Kedua mataku terbuka menatap langit-langit kamarku yang tinggi, udara yang tiba-tiba menjadi lebih dingin membuatku menggigil walaupun selimutku menutupi tubuhku. Mimpiku barusan terasa sangat nyata. Aku tidak menyadari nafasku yang terengah-engah hingga aku melihat samar-samar kepulan uap yang keluar dari mulutku. Uap? Kukerutkan keningku lalu memandang jendela kamarku yang terbuka lebar. Bukannya aku tidak membuka jendelaku sejak sore tadi? Aku bangun dari tempat tidurku lalu menutup jendela kamarku rapat-rapat. Mungkin aku tidak menutupnya dengan benar sore tadi. Jam di dinding menunjukkan pukul 2 pagi, aku bisa melihat pohon-pohon di luar yang bergerak karena hembusan angin. Tapi ada bayangan bergerak di luar sana yang menarik perhatianku, aku tidak sempat melihatnya lebih jelas karena bayangan itu menghilang di balik pepohonan gelap Crestforest dengan cepat. Apa itu?

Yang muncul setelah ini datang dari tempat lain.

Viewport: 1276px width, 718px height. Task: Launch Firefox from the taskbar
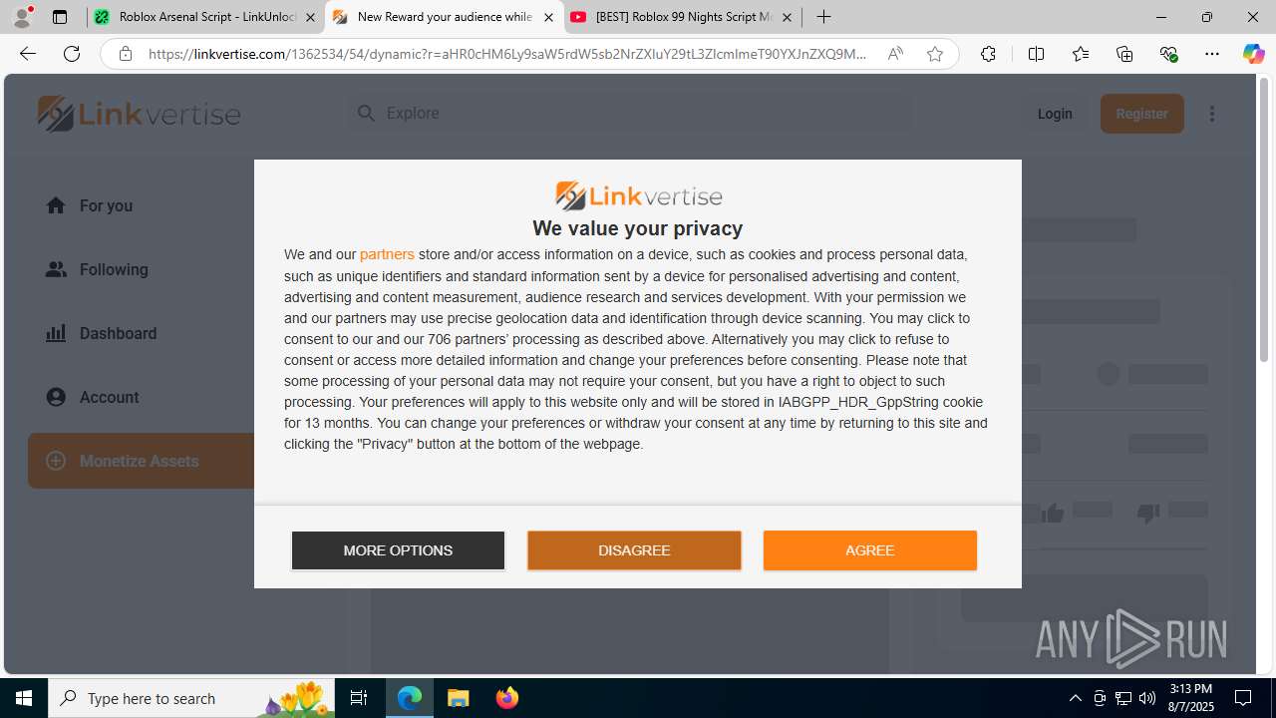[507, 698]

Kujatuhkan kembali tubuhku di atas tempat tidur lalu menarik selimutku, kucoba untuk kembali tidur tapi gagal. Ada sesuatu yang membuatku tidak bisa memejamkan kedua mataku. Bau manis. Walaupun sangat samar, tapi aku masih bisa menciumnya. Bukan mau manis seperti cake atau cookies, tapi bau manis yang memuakkan. Jantungku mulai berdebar semakin keras, kulemparkan selimutku lalu turun dari tempat tidur. Kedua mataku men-scan seluruh kamarku, secarik kertas berwarna putih yang menempel di ujung kaca lemariku menarik perhatianku. Kertas itu tidak ada di situ sebelumnya. Masih dalam keadaan gelap dan hanya diterangi sinar bulan yang menembus jendelaku aku berjalan mendekati kaca lemariku dan membacanya.